I currently have an email address, [email protected], that I currently use to forward to a gmail account that I've used for years. I currently have it set, so I can send email from my [email protected] instead of [email protected].
This is done through the web ui on my current domain name, provider, gandi.net.
What are the main differences between this arrangement, and setting up a Google Apps for your domain
setup, where I'm explicitly listing in the dns records to point records to point to Google's app mail server?
When you forward mail to Gmail, your IP address is the source for all the mail, spam and otherwise; if you start mostly forwarding spam, then your spamminess score will go up and you'll find it harder to email other Gmail users.

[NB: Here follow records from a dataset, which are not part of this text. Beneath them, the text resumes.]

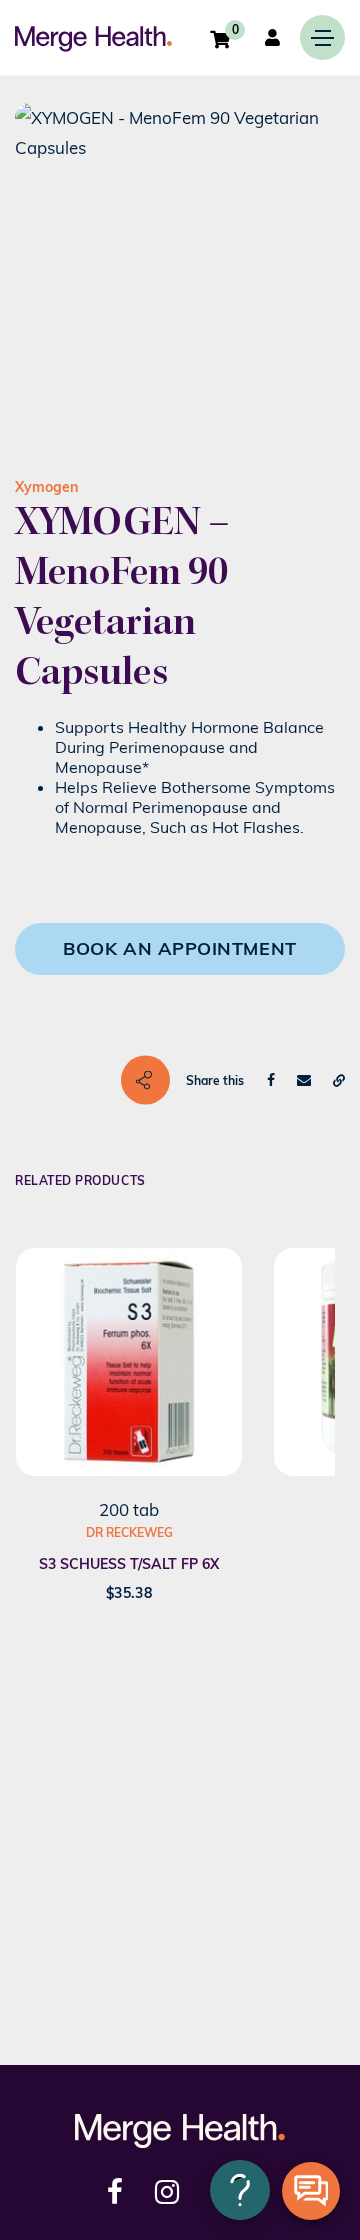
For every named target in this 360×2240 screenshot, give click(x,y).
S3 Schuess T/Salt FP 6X (129, 1564)
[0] (220, 39)
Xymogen (46, 487)
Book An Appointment (179, 948)
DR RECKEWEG (129, 1532)
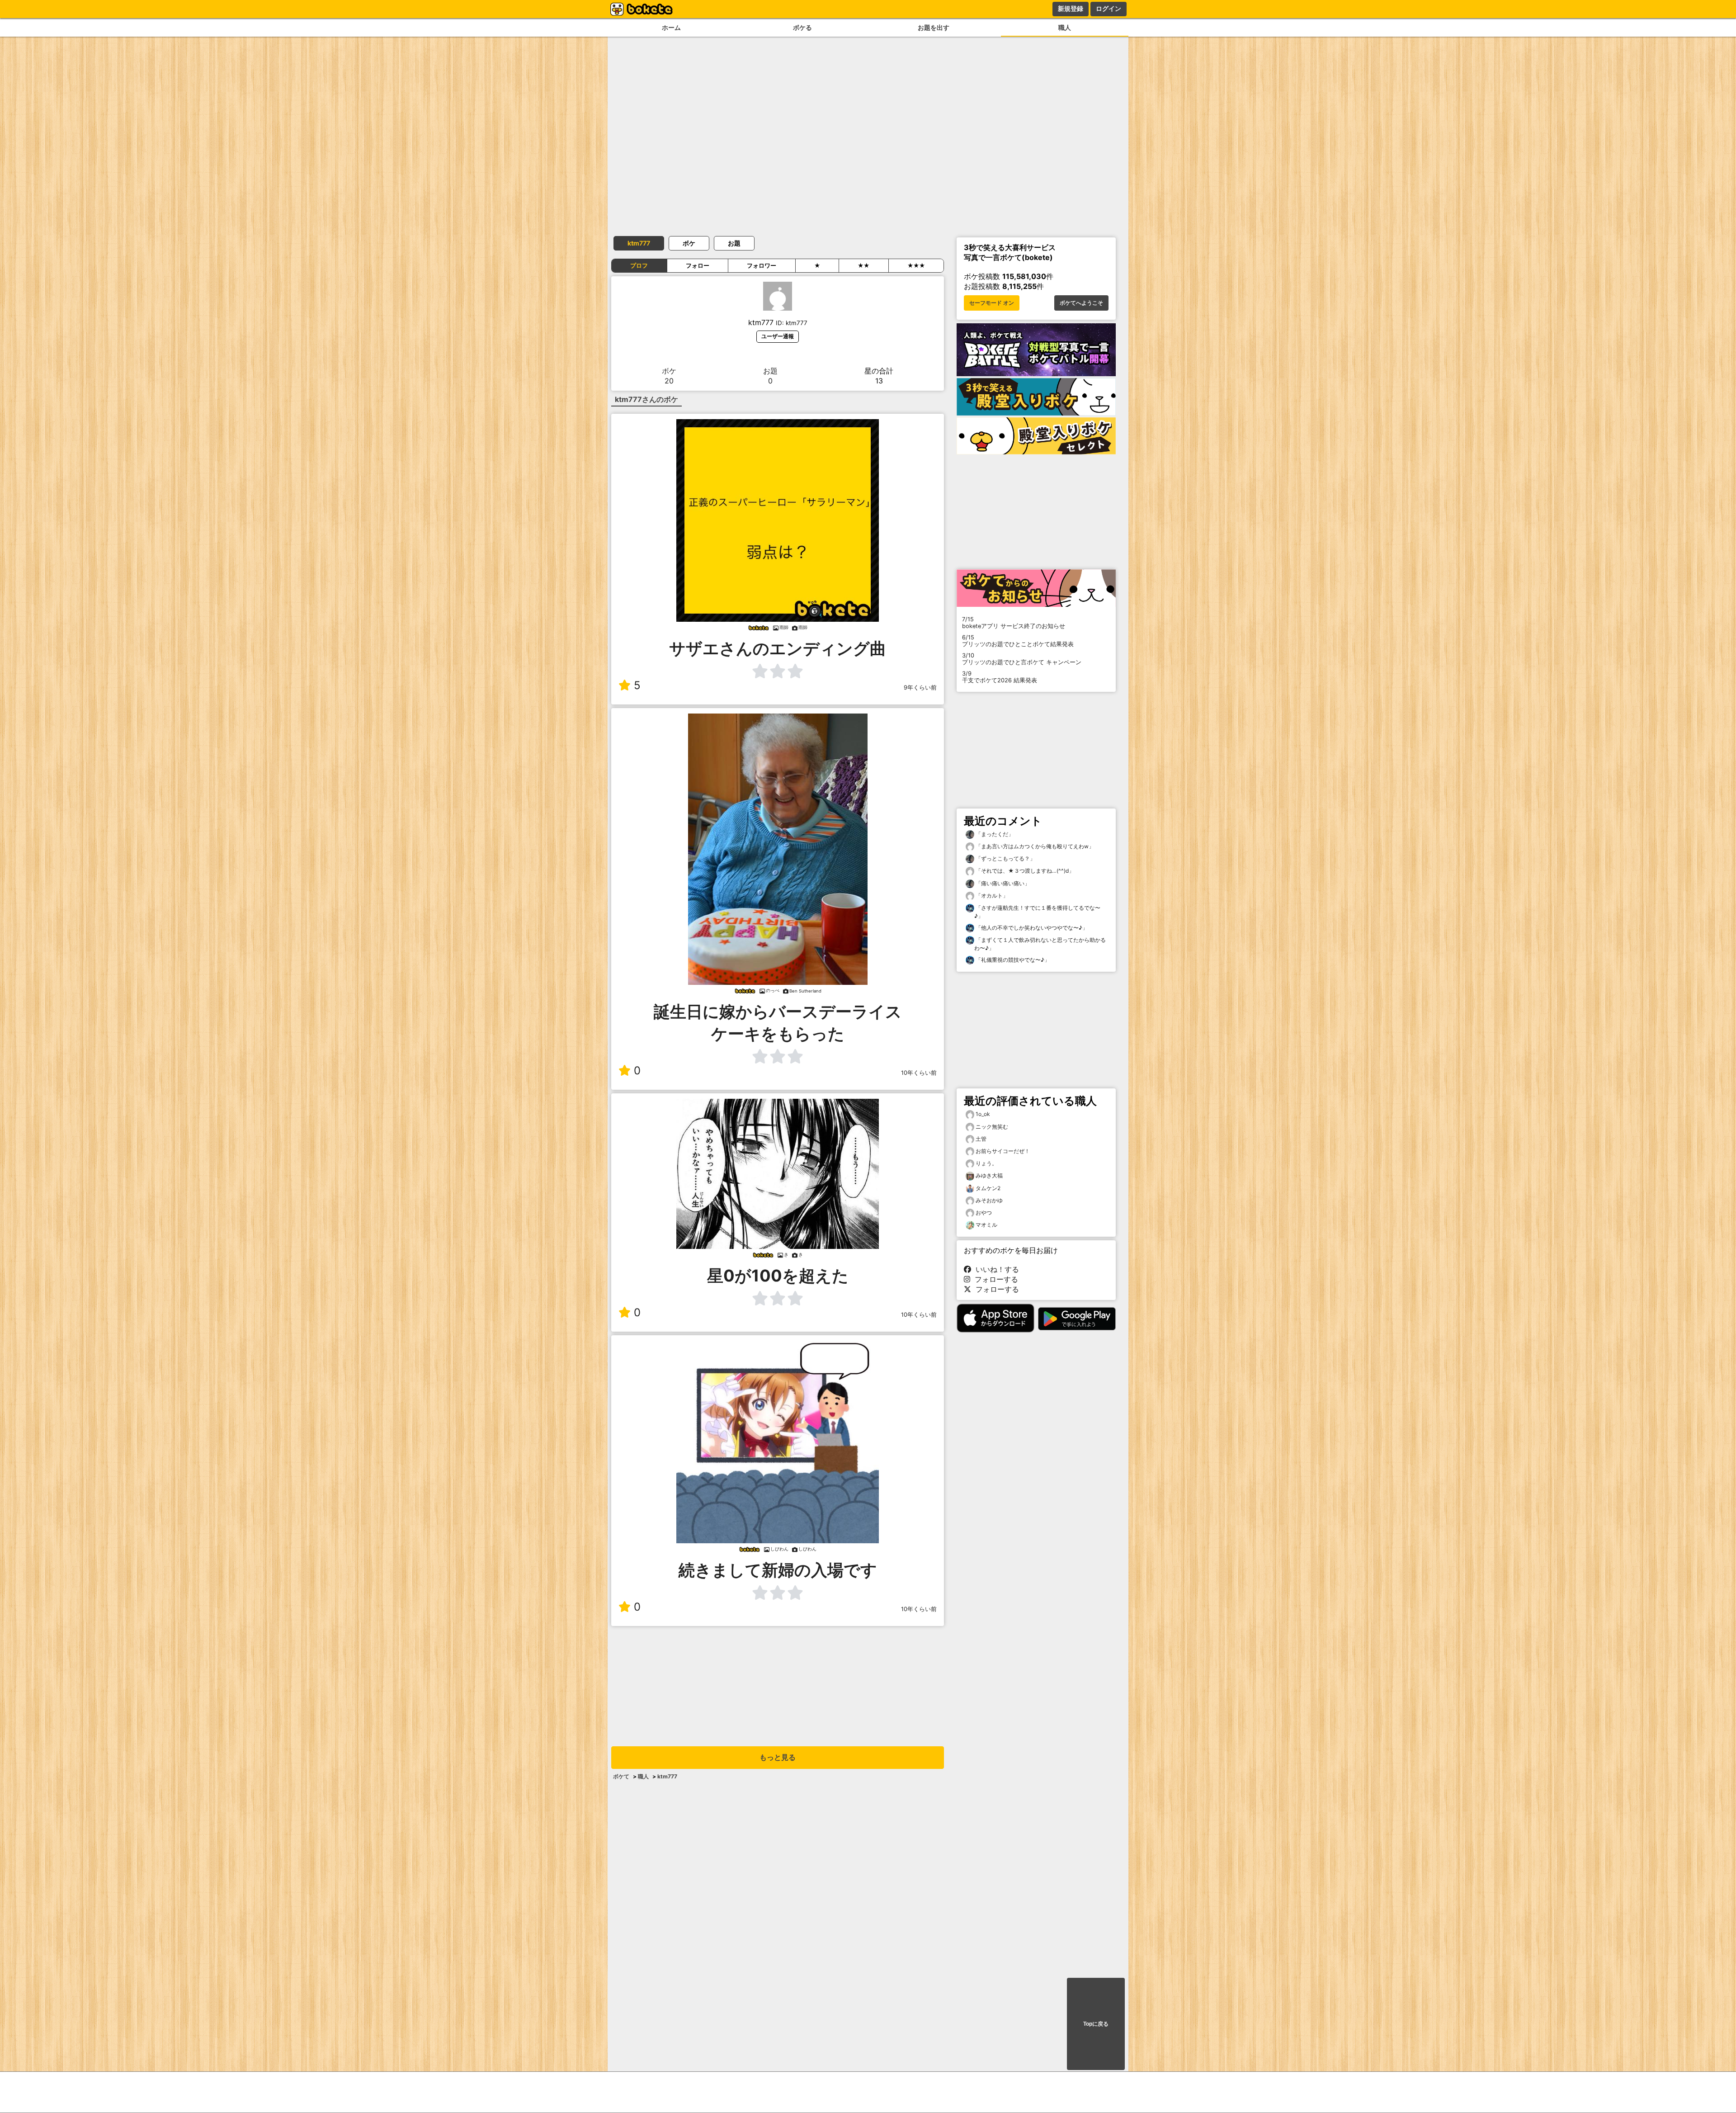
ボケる (802, 27)
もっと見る (778, 1757)
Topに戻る (1096, 2024)
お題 (734, 243)
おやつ (984, 1212)
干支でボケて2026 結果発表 (999, 677)
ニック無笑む (992, 1126)
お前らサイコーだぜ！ (1003, 1151)
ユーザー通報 (777, 336)
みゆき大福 (989, 1175)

See http://research.google.com/pubs/papers_by_year.html and "Sender Reputation in a Large Webmail Service".
When the mail is received directly by Gmail, it can use the source IP as a reasonable filter and you won't be harmed.
Well, some services refuse to accept mail when the mxserver and the domain are different (sixxs for example). With using your own domain, and google, gmail acts as a mail client- while you have the gmail interface, your access is as reliable as your own server, and you adminster accounts yourself. With google apps, you use gmail as a server (so your mxrecord is for gmail), run the gmail client.
'easier to manage' is relative to what your current setup is. google apps has a nice neat web based way of running accounts, identical to the normal client, pretty much. You also have a bigger mailbox than many shared hosting accounts.
Spamwise, google has a great system. Whether it'll be better than a spam filter you set up yourself... is relative. They have more input, of course, but a good baysian filter will ,likely,eventually be just as good
The technical difference is obvious: different servers accept the mail.
There are any number of implications, and the value is purely subjective.
Which one does a better job of efficiently rejecting spam? Which one has better uptime for accepting emails? Which one has more geographically dispersed secondary mail machines to accept traffic when the main machine is down? Which one is easier to manage, for instance setting up alias addresses or filters. What do you pay currently (Google Apps basic is free, ad driven).